Tant pis, sans doute. Mme Merkel et M. Macron n'ont pas le choix. Dans le défilé, les chariots vont subir la pluie de flèches des Indiens embusqués mais, l'histoire commande, il faut avancer, en priant la déesse Europe.

Il est une autre solution, ou plutôt une voie contournée complémentaire : l'« unité germano-française ». L'adversité appelle à une « fusion » entre les deux pays d'autant plus étroite que celles à 19 ou à 27 seront lentes et sans consistance. Foncer, prendre les Indiens de vitesse, de là viendra le salut pour les deux chariots de tête et les autres suivront. Concrètement, cela signifie qu'il ne faut pas trop compter sur les projets qui, soit dépendent des débats intercommunautaires, soit relèvent du budget de la zone euro.
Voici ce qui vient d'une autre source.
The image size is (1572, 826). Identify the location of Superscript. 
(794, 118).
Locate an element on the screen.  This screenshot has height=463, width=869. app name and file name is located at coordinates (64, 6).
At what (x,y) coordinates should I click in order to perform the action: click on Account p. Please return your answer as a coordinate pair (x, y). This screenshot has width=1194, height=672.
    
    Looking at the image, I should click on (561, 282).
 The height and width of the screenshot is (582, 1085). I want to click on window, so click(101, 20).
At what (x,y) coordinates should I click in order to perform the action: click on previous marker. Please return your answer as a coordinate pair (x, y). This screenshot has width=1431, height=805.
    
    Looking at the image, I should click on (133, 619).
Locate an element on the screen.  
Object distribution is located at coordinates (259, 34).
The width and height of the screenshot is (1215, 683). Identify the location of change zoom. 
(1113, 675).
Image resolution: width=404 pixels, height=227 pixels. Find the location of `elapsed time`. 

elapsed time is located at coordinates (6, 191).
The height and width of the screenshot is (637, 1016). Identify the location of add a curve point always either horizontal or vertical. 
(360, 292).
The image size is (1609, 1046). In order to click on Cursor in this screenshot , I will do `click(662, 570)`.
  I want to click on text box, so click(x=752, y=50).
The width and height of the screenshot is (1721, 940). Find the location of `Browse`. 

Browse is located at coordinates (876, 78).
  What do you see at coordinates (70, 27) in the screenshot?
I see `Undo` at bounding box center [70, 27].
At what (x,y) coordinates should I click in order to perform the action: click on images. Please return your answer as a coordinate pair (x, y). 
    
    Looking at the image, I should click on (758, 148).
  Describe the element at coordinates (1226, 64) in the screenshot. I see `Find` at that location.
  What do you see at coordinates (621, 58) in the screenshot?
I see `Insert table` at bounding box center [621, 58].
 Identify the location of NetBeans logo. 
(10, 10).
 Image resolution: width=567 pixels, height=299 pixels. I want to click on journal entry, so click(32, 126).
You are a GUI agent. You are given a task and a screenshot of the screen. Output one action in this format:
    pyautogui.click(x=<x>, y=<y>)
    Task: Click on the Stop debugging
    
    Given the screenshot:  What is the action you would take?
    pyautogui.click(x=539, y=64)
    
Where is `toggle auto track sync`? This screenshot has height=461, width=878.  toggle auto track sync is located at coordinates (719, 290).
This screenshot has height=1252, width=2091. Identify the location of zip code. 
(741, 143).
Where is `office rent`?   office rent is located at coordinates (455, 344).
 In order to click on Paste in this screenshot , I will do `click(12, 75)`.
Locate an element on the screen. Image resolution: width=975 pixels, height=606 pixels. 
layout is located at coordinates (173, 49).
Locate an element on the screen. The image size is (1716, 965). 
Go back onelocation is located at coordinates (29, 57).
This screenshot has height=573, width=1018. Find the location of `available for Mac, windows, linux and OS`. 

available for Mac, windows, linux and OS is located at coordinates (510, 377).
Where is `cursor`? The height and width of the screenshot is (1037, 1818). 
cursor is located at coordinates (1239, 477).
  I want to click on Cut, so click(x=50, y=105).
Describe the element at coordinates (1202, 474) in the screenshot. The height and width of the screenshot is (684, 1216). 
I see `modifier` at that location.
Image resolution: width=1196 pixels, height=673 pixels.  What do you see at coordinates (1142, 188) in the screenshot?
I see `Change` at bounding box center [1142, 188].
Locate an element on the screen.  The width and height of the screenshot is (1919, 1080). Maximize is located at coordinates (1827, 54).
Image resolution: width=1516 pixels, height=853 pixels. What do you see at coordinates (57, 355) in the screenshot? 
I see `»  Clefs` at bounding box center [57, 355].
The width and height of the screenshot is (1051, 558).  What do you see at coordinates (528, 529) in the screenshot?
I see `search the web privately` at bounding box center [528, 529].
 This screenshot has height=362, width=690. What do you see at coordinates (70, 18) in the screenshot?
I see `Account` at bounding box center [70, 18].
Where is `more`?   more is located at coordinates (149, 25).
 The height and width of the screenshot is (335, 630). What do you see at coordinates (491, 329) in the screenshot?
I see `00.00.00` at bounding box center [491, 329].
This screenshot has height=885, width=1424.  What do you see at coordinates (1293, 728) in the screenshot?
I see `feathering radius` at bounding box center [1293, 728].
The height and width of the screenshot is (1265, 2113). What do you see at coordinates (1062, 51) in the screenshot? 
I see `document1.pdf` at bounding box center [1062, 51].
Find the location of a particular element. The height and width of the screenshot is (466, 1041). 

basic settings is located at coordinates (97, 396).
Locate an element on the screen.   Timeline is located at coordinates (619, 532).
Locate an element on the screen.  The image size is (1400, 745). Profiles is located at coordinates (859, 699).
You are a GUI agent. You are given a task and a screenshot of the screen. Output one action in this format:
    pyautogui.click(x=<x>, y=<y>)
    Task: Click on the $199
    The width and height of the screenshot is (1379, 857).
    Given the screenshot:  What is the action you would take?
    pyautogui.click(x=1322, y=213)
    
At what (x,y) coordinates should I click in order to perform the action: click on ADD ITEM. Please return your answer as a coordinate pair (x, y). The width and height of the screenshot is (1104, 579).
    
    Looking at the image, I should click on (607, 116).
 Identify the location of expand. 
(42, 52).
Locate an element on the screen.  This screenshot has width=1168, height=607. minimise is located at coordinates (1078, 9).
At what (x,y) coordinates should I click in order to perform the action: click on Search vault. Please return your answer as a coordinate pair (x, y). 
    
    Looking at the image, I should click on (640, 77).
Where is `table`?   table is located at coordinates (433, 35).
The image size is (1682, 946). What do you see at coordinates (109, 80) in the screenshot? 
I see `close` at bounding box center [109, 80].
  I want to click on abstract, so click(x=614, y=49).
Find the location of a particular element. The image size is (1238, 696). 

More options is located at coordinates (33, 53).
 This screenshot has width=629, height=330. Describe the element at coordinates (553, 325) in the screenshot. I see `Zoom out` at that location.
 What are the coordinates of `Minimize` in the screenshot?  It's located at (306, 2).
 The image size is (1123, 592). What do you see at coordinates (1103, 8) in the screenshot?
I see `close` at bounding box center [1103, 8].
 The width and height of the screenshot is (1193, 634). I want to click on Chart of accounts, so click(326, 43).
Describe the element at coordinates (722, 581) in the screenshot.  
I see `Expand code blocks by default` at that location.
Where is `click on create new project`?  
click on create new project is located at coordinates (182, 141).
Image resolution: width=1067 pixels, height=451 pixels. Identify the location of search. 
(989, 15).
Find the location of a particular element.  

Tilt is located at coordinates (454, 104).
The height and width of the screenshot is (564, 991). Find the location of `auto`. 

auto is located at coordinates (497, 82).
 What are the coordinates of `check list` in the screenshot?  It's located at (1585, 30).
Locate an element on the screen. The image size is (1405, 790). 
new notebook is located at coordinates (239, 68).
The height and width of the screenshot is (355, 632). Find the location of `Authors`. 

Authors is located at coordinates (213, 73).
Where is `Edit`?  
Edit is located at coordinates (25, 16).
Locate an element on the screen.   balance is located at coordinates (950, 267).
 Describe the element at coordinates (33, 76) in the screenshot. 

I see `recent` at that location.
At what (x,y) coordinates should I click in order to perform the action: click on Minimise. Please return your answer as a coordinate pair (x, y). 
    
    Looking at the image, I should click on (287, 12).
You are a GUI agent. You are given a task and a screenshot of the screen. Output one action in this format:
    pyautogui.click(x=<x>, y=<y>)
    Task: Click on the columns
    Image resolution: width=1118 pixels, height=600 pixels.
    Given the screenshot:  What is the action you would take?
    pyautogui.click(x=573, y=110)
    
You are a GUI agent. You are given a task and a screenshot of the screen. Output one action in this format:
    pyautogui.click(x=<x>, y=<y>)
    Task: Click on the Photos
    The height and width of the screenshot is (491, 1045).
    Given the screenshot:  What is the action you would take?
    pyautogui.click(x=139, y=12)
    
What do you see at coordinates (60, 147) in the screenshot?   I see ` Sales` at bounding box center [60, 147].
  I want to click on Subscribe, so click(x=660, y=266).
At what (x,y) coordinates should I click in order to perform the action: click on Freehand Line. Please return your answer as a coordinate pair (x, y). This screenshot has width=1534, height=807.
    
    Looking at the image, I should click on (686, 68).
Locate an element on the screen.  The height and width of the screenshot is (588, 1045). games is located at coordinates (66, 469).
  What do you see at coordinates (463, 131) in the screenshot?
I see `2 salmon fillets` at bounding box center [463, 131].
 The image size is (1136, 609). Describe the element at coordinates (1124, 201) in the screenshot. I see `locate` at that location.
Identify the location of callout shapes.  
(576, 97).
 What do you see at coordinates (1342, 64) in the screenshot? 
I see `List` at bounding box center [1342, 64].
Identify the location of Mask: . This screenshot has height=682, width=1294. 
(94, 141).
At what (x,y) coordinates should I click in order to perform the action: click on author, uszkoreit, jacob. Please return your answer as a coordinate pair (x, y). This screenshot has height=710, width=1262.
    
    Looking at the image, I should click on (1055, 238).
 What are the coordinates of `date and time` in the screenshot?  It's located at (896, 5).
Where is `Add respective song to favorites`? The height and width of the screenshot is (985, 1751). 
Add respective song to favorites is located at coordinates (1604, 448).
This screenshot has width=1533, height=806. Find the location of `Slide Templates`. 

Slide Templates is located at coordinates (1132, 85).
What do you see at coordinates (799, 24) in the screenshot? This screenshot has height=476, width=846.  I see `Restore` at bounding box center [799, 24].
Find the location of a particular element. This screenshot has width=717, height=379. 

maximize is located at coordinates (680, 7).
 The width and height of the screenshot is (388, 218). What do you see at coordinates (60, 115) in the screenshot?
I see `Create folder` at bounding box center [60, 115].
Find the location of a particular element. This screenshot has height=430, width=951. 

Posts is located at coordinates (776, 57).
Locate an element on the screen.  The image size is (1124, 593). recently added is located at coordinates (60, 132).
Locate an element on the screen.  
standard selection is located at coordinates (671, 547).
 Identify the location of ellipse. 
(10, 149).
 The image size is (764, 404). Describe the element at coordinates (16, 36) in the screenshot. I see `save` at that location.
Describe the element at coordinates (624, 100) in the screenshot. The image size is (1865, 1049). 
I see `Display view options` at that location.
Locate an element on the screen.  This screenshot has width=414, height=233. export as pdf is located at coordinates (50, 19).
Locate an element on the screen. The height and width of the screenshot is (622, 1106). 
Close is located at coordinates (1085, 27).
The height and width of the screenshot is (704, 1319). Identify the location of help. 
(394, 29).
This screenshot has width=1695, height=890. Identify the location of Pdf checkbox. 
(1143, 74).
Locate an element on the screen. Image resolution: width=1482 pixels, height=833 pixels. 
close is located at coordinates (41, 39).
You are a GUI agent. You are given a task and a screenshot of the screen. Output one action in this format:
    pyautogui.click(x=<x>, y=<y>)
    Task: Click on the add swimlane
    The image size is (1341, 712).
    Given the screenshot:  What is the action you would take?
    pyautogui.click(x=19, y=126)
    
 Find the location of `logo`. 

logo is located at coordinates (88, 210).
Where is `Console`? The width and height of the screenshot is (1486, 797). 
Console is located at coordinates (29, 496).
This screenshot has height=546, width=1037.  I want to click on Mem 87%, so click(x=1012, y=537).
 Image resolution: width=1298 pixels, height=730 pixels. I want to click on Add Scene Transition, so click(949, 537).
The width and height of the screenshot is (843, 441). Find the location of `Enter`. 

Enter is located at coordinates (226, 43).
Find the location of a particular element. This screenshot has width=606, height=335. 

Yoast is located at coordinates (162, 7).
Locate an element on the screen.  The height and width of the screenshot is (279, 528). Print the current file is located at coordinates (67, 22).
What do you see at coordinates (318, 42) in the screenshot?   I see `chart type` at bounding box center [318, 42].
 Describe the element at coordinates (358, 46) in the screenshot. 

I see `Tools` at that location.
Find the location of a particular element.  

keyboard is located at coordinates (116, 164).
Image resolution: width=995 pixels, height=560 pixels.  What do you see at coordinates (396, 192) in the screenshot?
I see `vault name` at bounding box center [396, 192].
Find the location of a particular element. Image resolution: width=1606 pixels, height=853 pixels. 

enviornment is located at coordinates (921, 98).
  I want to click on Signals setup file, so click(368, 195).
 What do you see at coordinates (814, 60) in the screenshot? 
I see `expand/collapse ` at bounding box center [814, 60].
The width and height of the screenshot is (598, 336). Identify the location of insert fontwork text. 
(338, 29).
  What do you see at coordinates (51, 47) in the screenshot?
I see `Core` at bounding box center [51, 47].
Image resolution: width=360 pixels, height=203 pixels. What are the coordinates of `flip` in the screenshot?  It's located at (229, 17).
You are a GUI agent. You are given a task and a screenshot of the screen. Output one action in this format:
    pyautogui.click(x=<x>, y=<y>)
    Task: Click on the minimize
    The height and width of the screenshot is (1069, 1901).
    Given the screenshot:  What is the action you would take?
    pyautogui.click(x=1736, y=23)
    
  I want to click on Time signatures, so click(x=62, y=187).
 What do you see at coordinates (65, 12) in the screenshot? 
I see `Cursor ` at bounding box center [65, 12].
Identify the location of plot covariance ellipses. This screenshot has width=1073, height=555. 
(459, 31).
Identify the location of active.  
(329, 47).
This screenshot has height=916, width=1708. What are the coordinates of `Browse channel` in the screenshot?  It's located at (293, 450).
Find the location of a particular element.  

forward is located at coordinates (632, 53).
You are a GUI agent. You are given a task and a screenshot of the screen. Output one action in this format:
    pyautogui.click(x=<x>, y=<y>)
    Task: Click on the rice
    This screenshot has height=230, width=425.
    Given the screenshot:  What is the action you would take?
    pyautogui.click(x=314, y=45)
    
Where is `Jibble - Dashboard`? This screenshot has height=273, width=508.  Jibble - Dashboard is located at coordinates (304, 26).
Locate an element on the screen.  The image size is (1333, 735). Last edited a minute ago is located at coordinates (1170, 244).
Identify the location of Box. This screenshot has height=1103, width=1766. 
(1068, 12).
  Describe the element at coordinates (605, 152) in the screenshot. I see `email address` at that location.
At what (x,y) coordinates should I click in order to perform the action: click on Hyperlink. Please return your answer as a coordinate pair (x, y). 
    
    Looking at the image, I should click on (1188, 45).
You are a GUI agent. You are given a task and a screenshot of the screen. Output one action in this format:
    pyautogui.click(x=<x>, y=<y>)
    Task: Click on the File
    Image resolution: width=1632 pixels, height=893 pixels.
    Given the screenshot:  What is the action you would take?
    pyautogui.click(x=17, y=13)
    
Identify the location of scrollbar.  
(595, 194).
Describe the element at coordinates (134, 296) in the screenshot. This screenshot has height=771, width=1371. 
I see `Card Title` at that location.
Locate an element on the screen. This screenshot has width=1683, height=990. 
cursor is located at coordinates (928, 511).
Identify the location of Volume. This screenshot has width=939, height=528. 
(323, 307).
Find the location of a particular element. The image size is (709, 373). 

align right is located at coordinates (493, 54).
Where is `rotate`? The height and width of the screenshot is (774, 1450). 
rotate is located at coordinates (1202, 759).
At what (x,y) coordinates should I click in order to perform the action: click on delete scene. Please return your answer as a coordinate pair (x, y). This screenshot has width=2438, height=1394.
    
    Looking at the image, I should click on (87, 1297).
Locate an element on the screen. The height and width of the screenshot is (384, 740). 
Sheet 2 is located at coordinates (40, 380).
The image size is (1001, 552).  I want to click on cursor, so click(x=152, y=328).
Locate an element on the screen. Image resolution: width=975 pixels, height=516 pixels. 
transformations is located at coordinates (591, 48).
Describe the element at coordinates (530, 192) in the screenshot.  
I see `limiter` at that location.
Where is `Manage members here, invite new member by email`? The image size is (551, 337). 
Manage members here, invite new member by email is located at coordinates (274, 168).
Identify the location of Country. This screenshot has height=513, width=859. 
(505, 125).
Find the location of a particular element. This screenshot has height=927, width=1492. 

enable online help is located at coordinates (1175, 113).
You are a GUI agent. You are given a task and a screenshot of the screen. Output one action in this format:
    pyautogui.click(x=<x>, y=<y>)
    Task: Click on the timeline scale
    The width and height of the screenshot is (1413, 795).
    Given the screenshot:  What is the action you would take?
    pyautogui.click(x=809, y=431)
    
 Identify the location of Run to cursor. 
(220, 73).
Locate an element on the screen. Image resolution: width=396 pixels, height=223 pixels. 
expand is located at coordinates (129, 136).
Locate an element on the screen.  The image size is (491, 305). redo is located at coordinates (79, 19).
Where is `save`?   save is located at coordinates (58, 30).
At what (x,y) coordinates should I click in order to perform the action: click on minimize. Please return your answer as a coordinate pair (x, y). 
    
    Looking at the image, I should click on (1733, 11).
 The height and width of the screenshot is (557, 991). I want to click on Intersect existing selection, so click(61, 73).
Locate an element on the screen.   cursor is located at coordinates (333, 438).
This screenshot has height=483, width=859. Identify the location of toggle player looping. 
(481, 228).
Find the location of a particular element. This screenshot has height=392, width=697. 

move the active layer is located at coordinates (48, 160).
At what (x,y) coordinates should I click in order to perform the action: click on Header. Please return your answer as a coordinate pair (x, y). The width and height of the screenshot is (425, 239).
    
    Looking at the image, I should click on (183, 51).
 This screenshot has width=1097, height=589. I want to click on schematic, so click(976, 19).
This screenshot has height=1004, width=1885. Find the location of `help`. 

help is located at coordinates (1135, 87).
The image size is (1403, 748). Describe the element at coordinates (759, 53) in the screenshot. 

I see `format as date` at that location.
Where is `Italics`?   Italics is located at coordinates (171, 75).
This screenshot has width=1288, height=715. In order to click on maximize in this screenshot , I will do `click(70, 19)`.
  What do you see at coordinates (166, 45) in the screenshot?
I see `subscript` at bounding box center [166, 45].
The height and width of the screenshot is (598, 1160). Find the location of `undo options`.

C'est d'ailleurs le flanc faible des propositions d'Emmanuel Macron que d'être trop « traditionnellement françaises ». Un gros budget, dit-il, mais pour financer quoi ? Des régions en mal d'autoroutes ou de piscines que leur gouvernement refuse ? Il faut bien entendu consolider l'euro, par exemple comme l'imaginent les économistes franco-allemands (des nouvelles règles de Maastricht, un mécanisme de sauvetage bancaire, un dispositif de restructuration des dettes…). Mais l'idée d'une « fusion » serait double.

D'abord, affirmer crânement la covolonté d'avancer très loin et très vite pour écraser le scepticisme et l'immobilisme. Ensuite innover en attachant moins d'importance à la macro (à effet différé) qu'à la micro plus concrète et plus facile à mettre en place à deux. Les deux Etats pourraient encourager toutes les initiatives de toutes sortes par des règles fiscales et sociales harmonisées à très bref horizon. Donner une réalité au capitalisme rhénan contre la finance américaine. Mettre en place une véritable union de financement pour monter des outils d'épargne et des fonds souverains franco-allemands. Imaginer une politique industrielle commune (espace, Internet, génétique), à commencer par une forte incitation aux mariages binationaux du type PSA-Opel.

En résumé, une politique par l'effet de souffle. Emmanuel Macron la pratique en France. Il lui faut embarquer Angela Merkel parce qu'à eux deux cette voie de l'« unité » est sûrement la moins périlleuse et la plus marquante pour l'histoire.

(1) Marc Ferro, « Histoire de France », Odile Jacob.